> SET EXERCISE: State how many lines in the items below contain the string "width". Letter case matters, and the answer is the number alone.

> RECORDS:

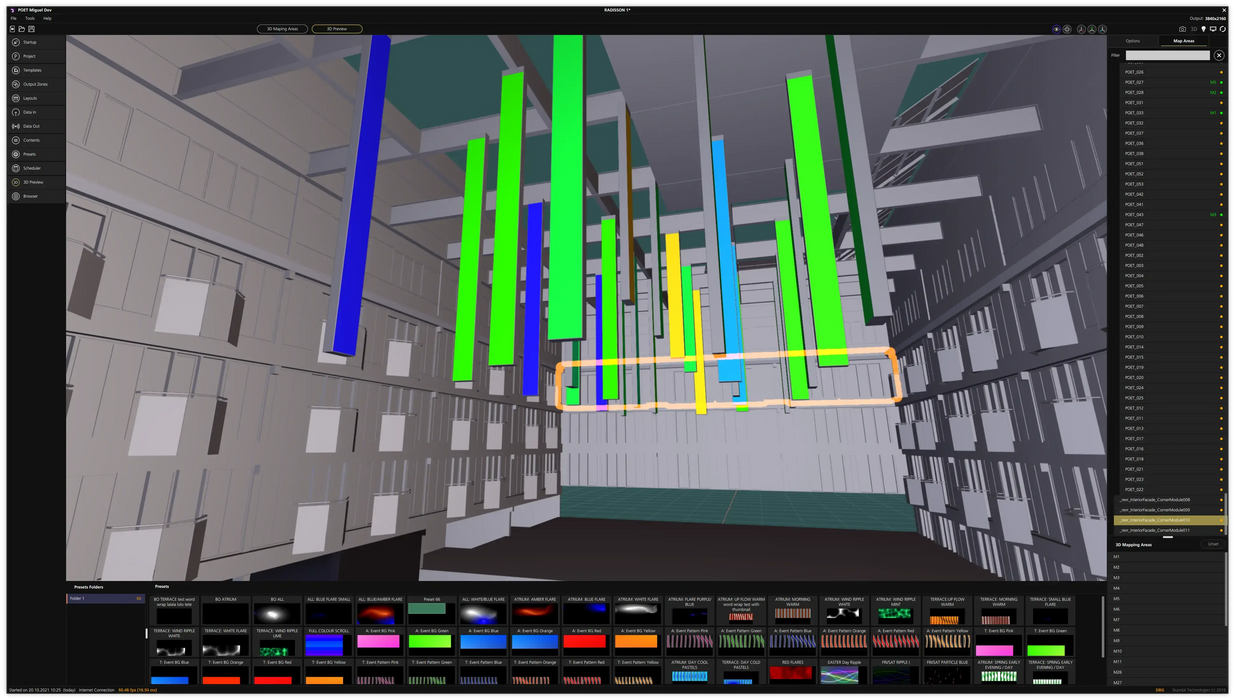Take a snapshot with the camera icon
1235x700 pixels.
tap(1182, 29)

---

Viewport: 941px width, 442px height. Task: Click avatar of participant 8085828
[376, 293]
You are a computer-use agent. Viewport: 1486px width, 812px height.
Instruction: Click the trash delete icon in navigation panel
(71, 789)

> FINAL RESULT: 2